Wine device drivers proposal

James Courtier-Dutton James at superbug.demon.co.uk
Sat Apr 2 03:07:54 CST 2005


Damjan Jovanovic wrote:
> Hi
> 
> I've been trying to add STI (still image) support to
> Wine, and I've made some progress. However, I see a
> deep and unsurmountable need to add (at least
> user-space) device drivers to Wine, and I would like
> some feedback on these ideas.
> 
> Basically, many Windows device drivers are really
> trivial, but required for many apps.
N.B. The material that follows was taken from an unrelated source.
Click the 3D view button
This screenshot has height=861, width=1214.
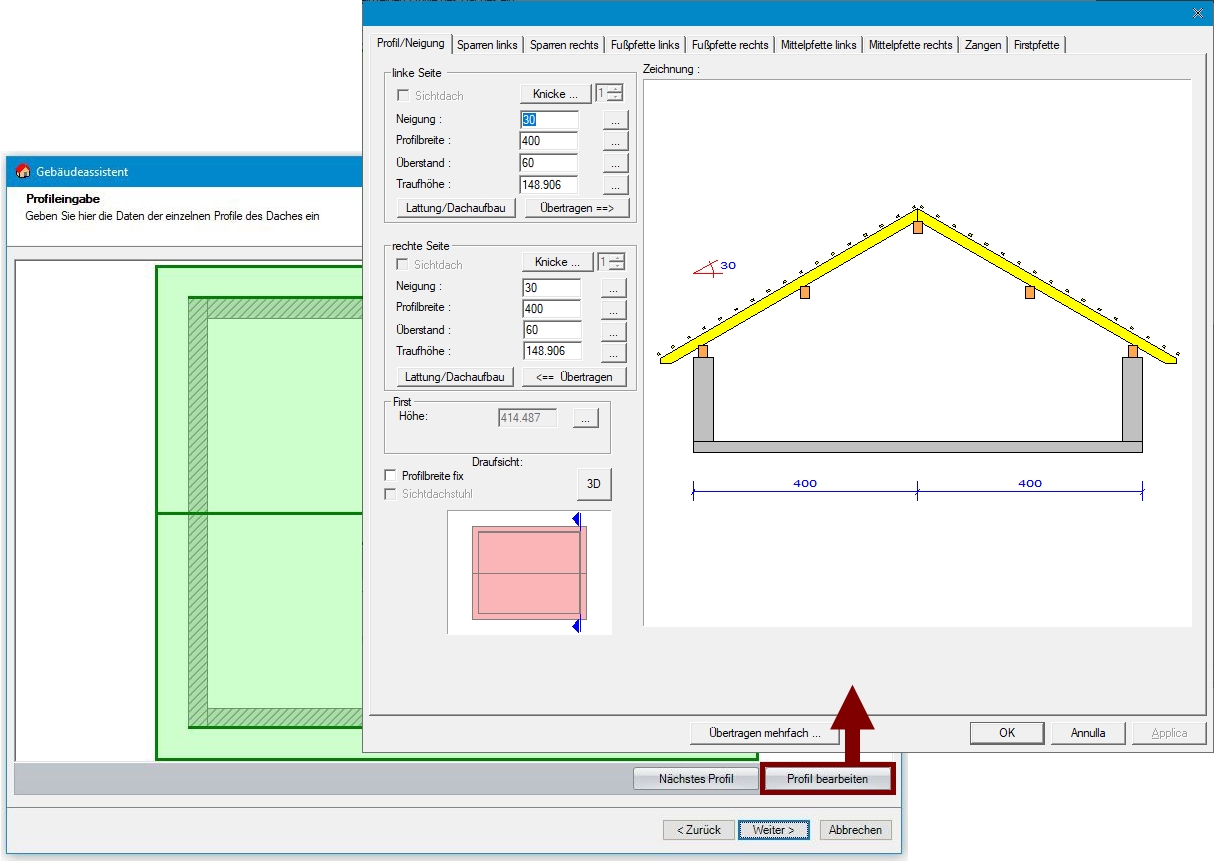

A scanner driver
> typically just accepts commands from a user-space app,
> does minimal processing, and forwards that to Windows.
> I've already hacked up Wine to get the same
> functionality, and it works - partially.
> 
> I propose adding a driver loading system to Wine that
> works as follows:
> -CreateFile() gets a device filename, like (in my
> case) \\.\MiiScan0
> -Currently, Wine's behaviour for such a filename is to
> try load a VXD.
> -In the case of VXD loading failure, a search is
> performed in (Wine's) C:\Windows\System32\Drivers (or
> somewhere else?) for a matching driver.
> 
> The driver is then loaded and used for (at least):
> ReadFile()
> WriteFile()
> DeviceIoControl()
> CloseHandle()
> 
> The problem is, how is a handle mapped to the
> appropriate driver? I've thought about it, and come up
> with 3 solutions. The first 3 don't require changes to
> the wineserver but aren't pretty.
> 
> 1. Make the driver a true Linux kernel mode driver,
> and the handle its device file handle. Since
> ReadFile() and WriteFile() just do read() and write()
> system calls, this can be done. The problem is,
> DeviceIoControl() has to be implemented using ioctl(),
> and that's dangerous (sending the right codes to the
> wrong device can be catastrophic). Also, it's not
> portable to other OS's, and requires writing a kernel
> module (which isn't fun).
> 
> 2. The driver is a file giving a process to start and
> some IPC method to use. Wine starts the process and
> uses the IPC method to communicate with the driver.
> This is good as far as Wine's current ReadFile() and
> WriteFile() go, since they don't have to know they're
> not writing to an actual file. The problem here is,
> which IPC method supports both read() and write() on
> the same file descriptor, preserves message
> boundaries, and carries out-of-band data for
> DeviceIoControl()? I was thinking TCP sockets, but
> they don't preserve message boundaries.
> 
> 3. KERNEL32.DLL and / or NTDLL.DLL keep their own
> handle table so they know which handles are driver
> handles and deal with those appropriately. Having to
> look up these tables for every call to ReadFile(),
> WriteFile() and DeviceIoControl() might be very
> inefficient, though.
> 
> 4. Use an in-process solution, like a winelib DLL that
> has exports for dealing with ReadFile(), WriteFile()
> and DeviceIoControl(). This could be the most
> efficient, but then again, you need an efficient way
> to test a handle for being a driver handle, find the
> appropriate driver, and call the right exported
> function, which likely means the wineserver needs to
> have knowledge of these drivers and provide
> functionality for testing a handle for being a driver
> handle and have a way to find the driver.
> 
> Let me know what you think.
> 
> Bye
> Damjan
> 

I would like this but mainly for a different reason.
I help reverse engineer hardware so that we can write linux drivers for
it. This reverse engineering task would be easier if I could install the
windows drivers on my linux box and run them, and then watch their
activity with the hardware. For this to work, we would have to implement
the HAL.DLL in wine, a small kernel module for it to communicate with
and probably a few other bits.

This would greatly help the hardware reverse engineering requirements in
order to get hardware to interoperate with Linux. Currently, I have to
installed special .DLLs on a windows box and perform the logging there.
I would much prefer to do it all on Linux.

The side effect of this would be that wine will support some hardware
even before Linux gets support for it.

This "kernel module" would only be run for the reverse engineering task,
as it would most likely make the linux kernel very insecure.